(Saved data entries)
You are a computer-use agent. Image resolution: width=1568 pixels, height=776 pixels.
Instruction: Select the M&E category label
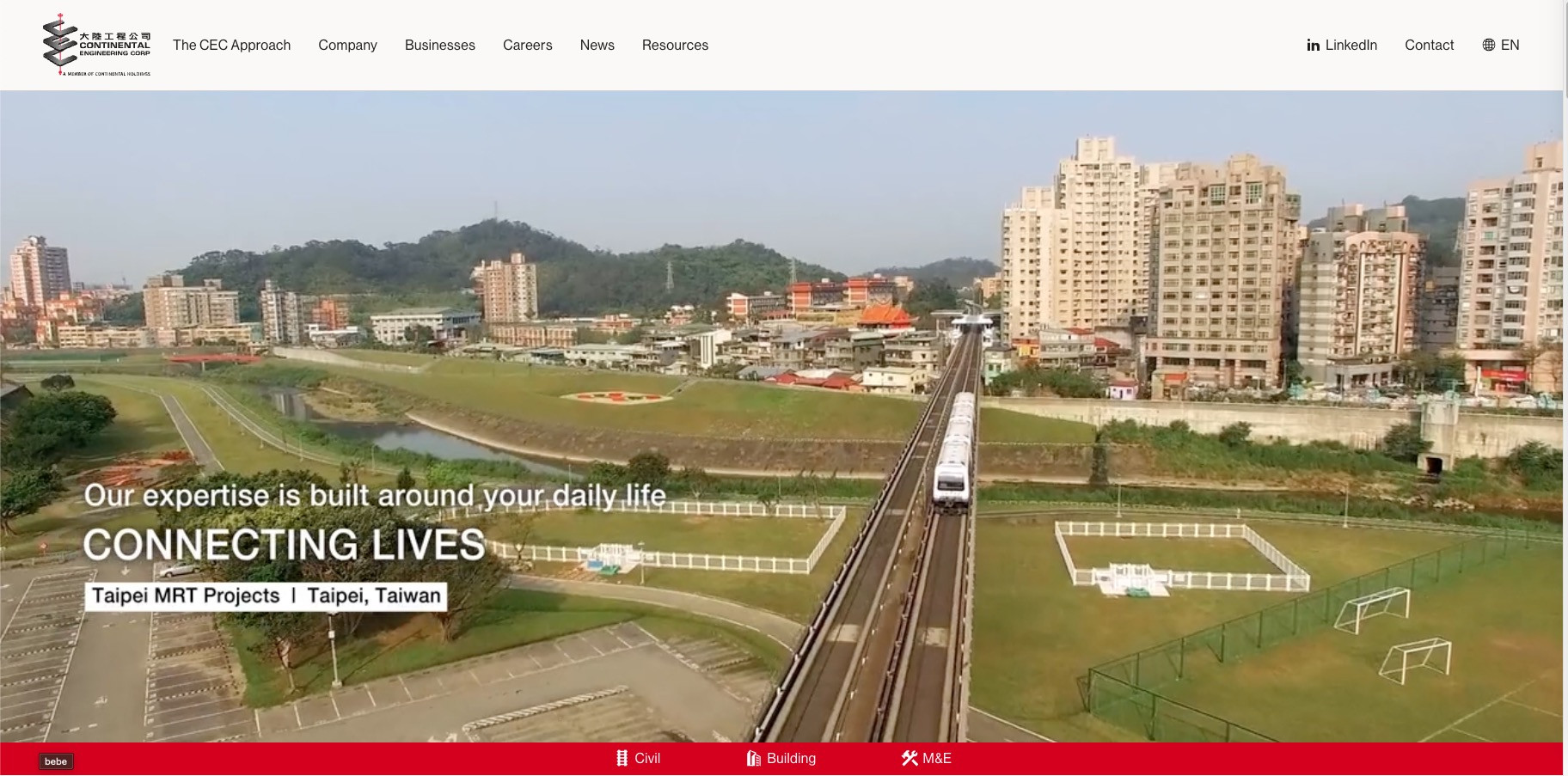tap(936, 758)
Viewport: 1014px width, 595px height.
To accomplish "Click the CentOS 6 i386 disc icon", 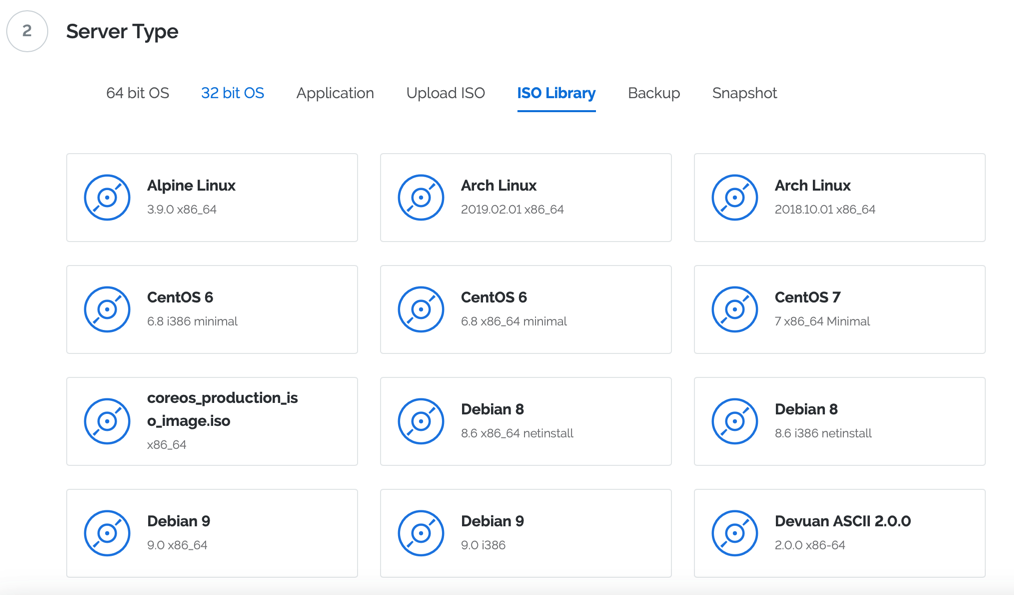I will pyautogui.click(x=107, y=309).
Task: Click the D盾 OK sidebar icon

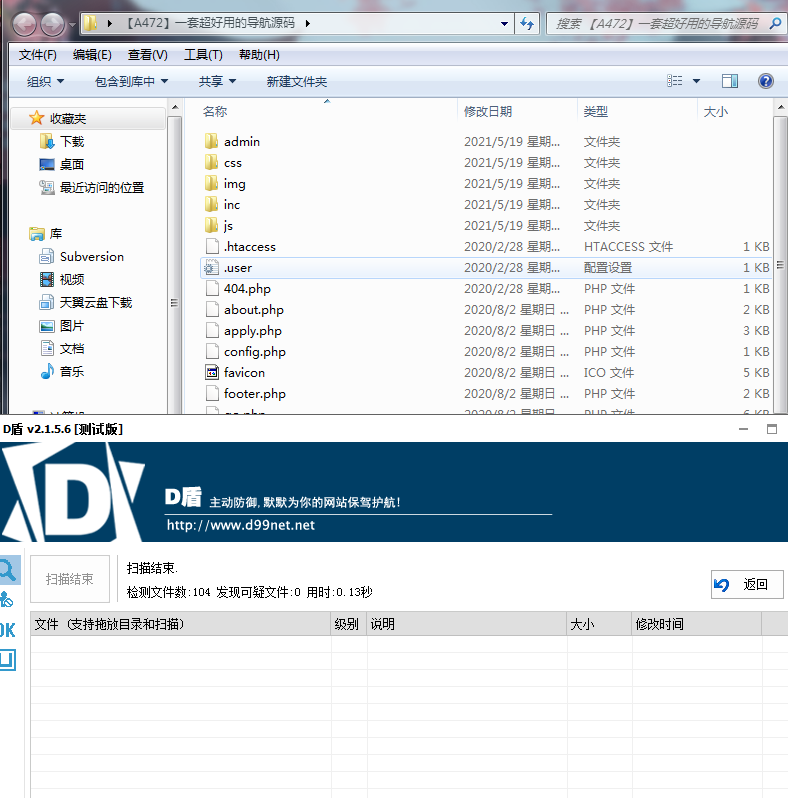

# Exercise brief
Please return every line of the records above that contains the word "width".

# Completed task
You are a computer-use agent. Image resolution: width=1568 pixels, height=776 pixels.
Viewport: 1014px width, 595px height.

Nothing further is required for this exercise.